CWG hockey: Clock controversy overshadows brave India comeback in a heartbreaking defeat to Australia

Never the one to hide her emotions, Savita Punia clenched her fist and burst into an impromptu, somewhat low-key celebration, aware of the huge advantage she has given her team.

After a series of regular-time saves in the Commonwealth Games semi-final against Australia, which ended in a 1-1 draw for both sides, India captain Rosie Malone denied her first penalty shootout attempt.

Lalremsiami then stepped up to take her shootout but just as she was about to start her run the referee stopped her and said the first Australian shootout had to be retaken because the shot clock didn’t start on her first attempt .

It was a bizarre sequence of events, in which coach Janneke Schopman expressed her displeasure and protested in vain to the referees.

Malone didn’t miss the second time, giving Australia the lead. The top three Indian players – Lalremsiami, Nehal Goyal and Navneet Kaur – missed their chances as Australia won 3-0 to advance to the final.
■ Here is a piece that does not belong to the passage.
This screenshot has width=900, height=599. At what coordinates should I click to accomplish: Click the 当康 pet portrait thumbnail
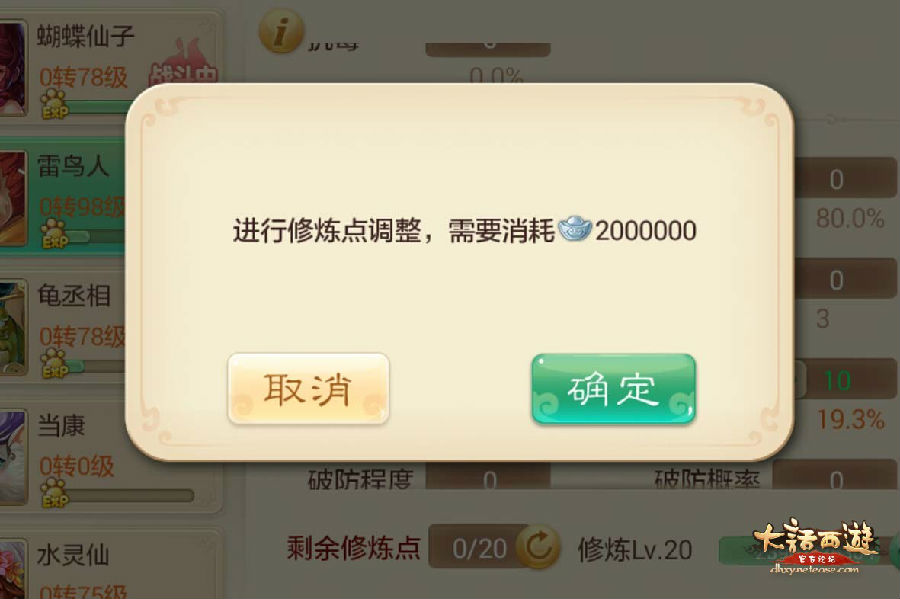click(x=13, y=457)
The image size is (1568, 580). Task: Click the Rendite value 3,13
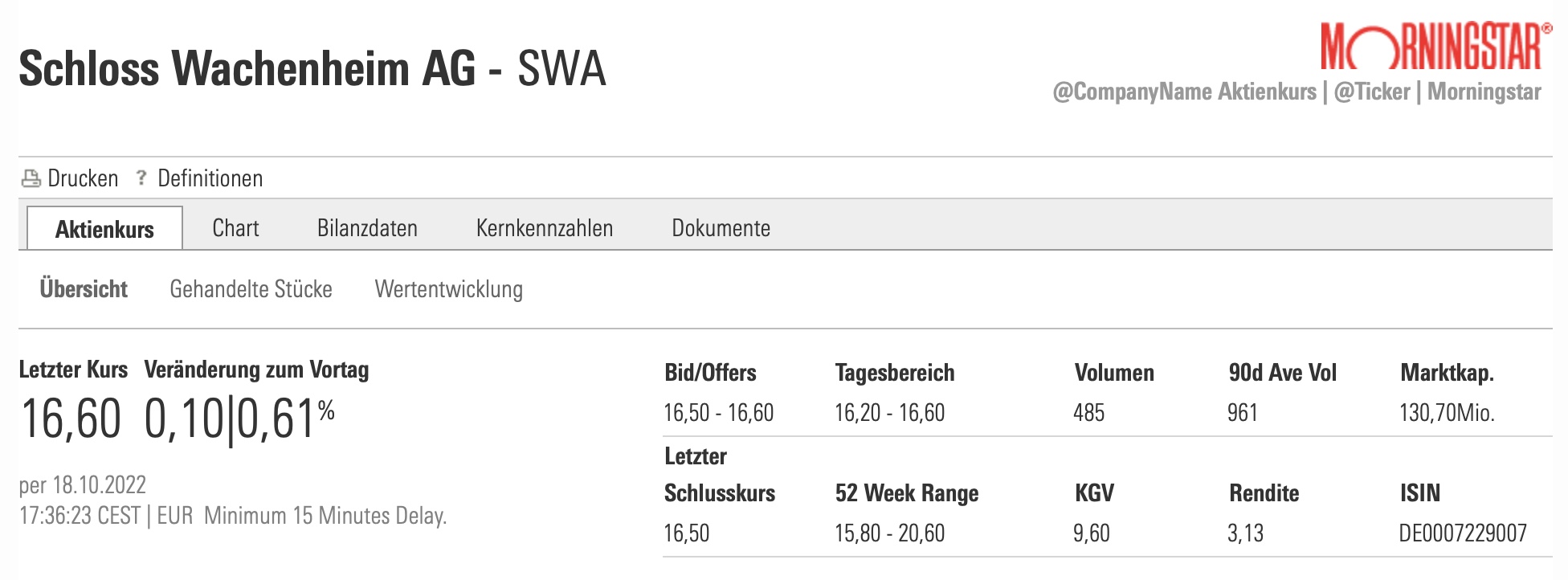pos(1245,533)
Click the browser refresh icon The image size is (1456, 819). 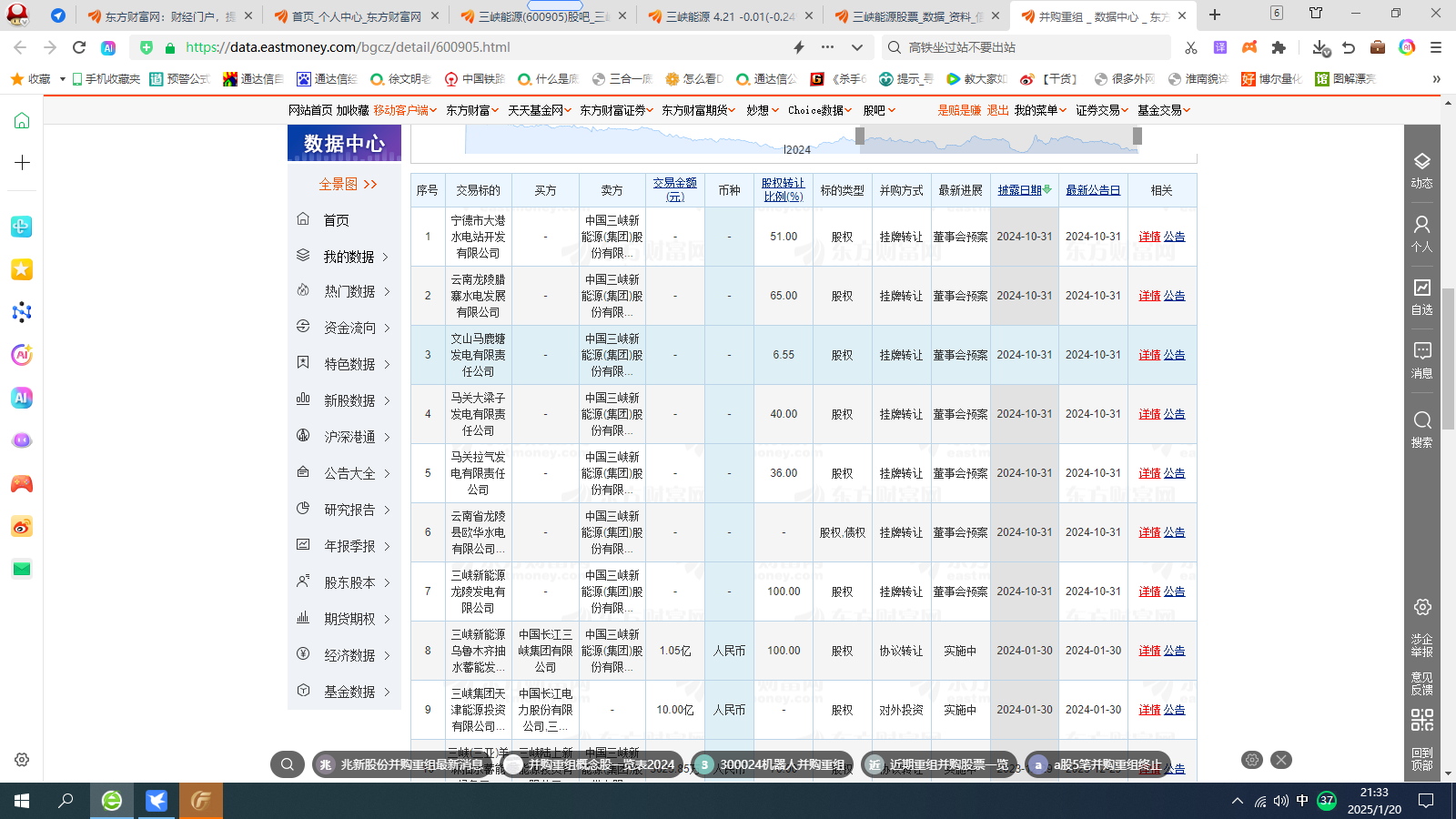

India will face New Zealand in the play-off for the bronze medal on Sunday.

Schopman, who spent a lot of time comforting her distraught players after the game, took a hard line on match officials, saying the clock controversy ‘didn’t help’ her team.

“I just don’t understand. Australia didn’t complain… I think even the officials didn’t understand what was happening… it’s not an excuse, but it certainly didn’t help us,” she said.

This is not the first time such an incident, very rare in international hockey, has occurred in a match involving India. Exactly one year ago, during the Indian men’s team bronze medal match at the Tokyo Olympics, the match officials failed to restart the clock after a stoppage of play, forcing the game to be played an extra 11 seconds.

However, Friday’s controversy overshadowed a tense match in which India made a valiant comeback.

Rebecca Greiner scored for Australia in the tenth minute before Vandana Katariya equalized in the 49th minute of the game.

Savita saved a penalty corner that Australia deserved in the last minute and forced a tiebreak.

Schopman said the controversy over the clock may have affected her players’ focus early on.

“It’s hard and I think we’re trying to be as coaches… but that’s life. It’s emotional and there was so much at stake. Of course they don’t have to be influenced by it, but they are also people and it did play a role. The players are sad and should be sad. We fought very hard and were very close to playing the final,” she said.

Savita added: “All I can say is it’s hard for us, but it’s part of the game.”